Em abril de 2005, um dia antes da eleição do Cardeal Ratzinger como Papa Bento XVI, eu fiz uma anotação em meu caderno de espanhol da qual me lembro até hoje. Não da anotação em si mesma, mas do momento em que a fiz.
Ainda não fui ao Google conferir, mas minha memória me diz que a eleição ocorreu na terça-feira. Logo, fiz a anotação na segunda — o que bate com o bendito curso de espanhol, para eu qual eu ia dolorosa e religiosamente todas as tardes de segunda e quarta. Eu detestava conjugar aqueles verbos e, naquela segunda-feira de abril, pouco antes de tocar o sinal para entrar, escrevi no canto do caderno que aquele era um momento histórico e, de alguma forma, eu achava importante registrar aquilo.
A minha vontade era acompanhar a eleição, ver quem seria o novo Papa, entrar nas comunidades do finado Orkut para ver o que se falava sobre isso etc. Mas não, nada disso. Naquela tarde, eu tinha que partir, vivir, venir, subir, hablar y escribir.
Meu único recurso foi a anotação no canto do caderno.
No dia seguinte, Habemus Papam!
E como vibrei ao ver o Cardeal Ratzinger aparecer ali… ! Vibrei, pois o “conhecia” por entrevistas e pela Dominus Iesus.
E agora, baita alegria!, eu o veria como Papa!
Meu encanto pelo Papa Ratzinger está em seus textos. Digo sempre que o Cardeal alemão foi um raio de lucidez no meio do século XX, pois a clareza e a profundidade com que ele expunha problemas complexos me espanta ainda hoje, e com ele ainda aprendo muito.
E, justamente por isso, ainda gosto de retornar aos seus textos de vez em quando.

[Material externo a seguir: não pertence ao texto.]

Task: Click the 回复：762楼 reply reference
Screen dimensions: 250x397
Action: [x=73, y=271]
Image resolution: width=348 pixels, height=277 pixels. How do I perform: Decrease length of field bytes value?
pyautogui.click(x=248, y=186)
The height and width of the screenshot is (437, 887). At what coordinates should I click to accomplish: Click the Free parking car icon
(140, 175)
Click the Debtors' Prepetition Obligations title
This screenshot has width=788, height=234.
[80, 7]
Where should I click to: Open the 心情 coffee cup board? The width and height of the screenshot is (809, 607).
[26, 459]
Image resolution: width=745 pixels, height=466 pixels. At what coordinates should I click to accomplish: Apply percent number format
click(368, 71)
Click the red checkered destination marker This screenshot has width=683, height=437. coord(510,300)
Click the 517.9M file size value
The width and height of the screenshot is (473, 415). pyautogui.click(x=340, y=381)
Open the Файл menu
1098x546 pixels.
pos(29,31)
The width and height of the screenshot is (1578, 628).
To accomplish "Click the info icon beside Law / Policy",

Hoje, por uma razão específica, e devido à uma insônia que tem dado as caras quase todas as noites, decidi ler o curtíssimo Filha de Sião, um conjunto de conferências do Ratzinger em torno do lugar da mãe de Jesus na teologia.

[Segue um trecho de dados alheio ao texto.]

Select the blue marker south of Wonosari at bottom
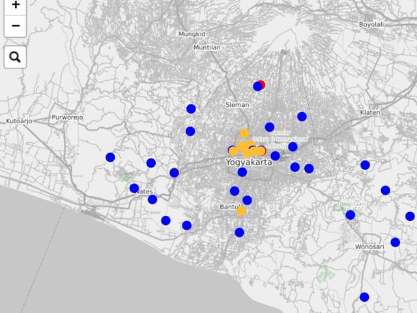Viewport: 417px width, 313px height. tap(364, 297)
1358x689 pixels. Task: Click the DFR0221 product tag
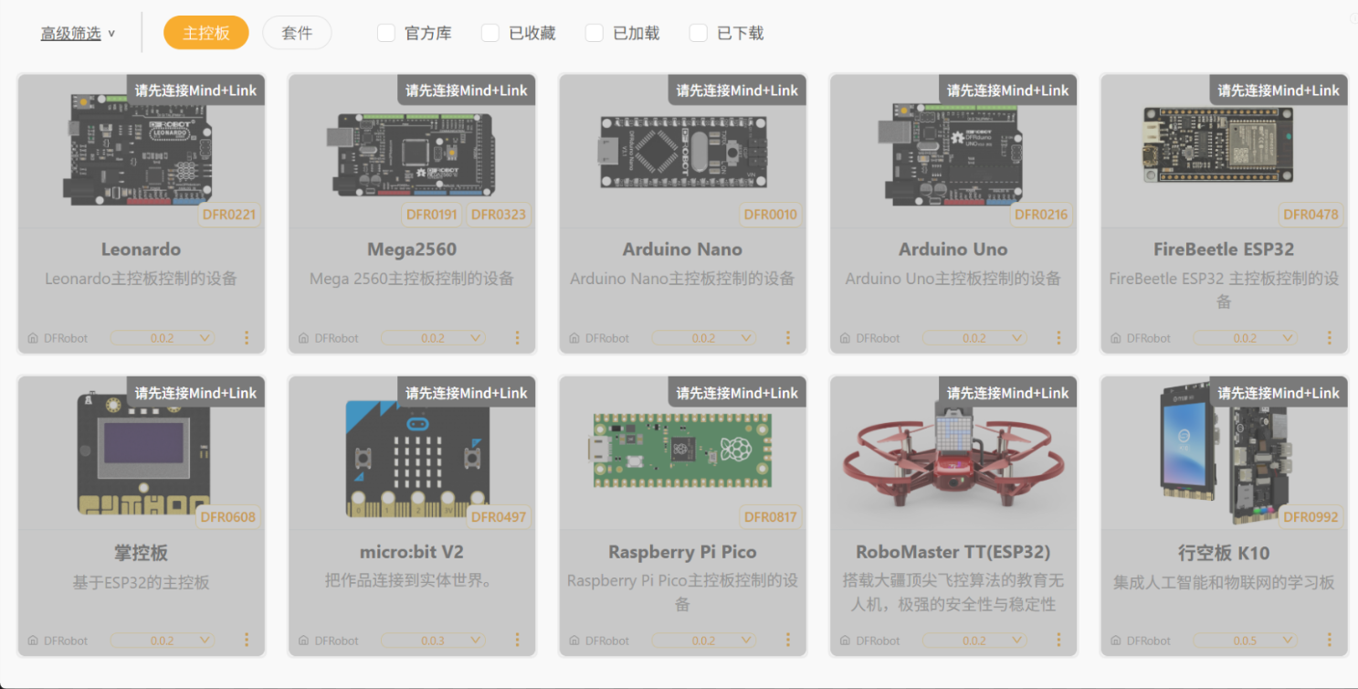(228, 215)
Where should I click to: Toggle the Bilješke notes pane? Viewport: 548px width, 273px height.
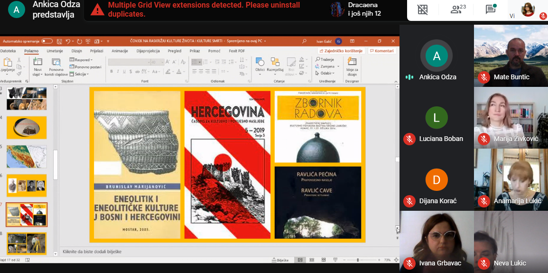tap(280, 260)
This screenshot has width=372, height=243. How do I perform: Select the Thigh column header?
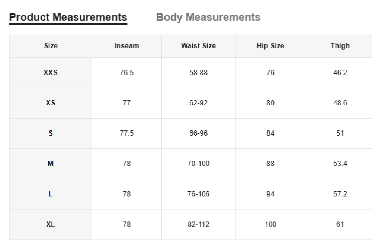340,46
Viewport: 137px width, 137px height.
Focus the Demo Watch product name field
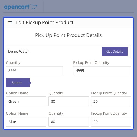54,52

São textos leves, em tom de diálogo, e que compõem um livro de menos de 50 páginas.
Para insônia, uma maravilha.
E logo nas primeiras páginas, um trecho me faz parar, ler novamente e repensar muita coisa. O trecho está no segundo capítulo do livro, quando Ratzinger comenta a querela nestoriana em torno do título “Mãe de Deus” (Τεοτóχος) atribuído à Maria. Apenas uma contextualização: segundo os nestorianos, à Maria poder-se-ia tão somente dar o título de “Mãe de Cristo” (Χριστοτόχος), uma vez que ela não teria qualquer relação com a divindade do Messias, mas apenas com seu nascimento biológico, diga-se, humano no sentido corpóreo.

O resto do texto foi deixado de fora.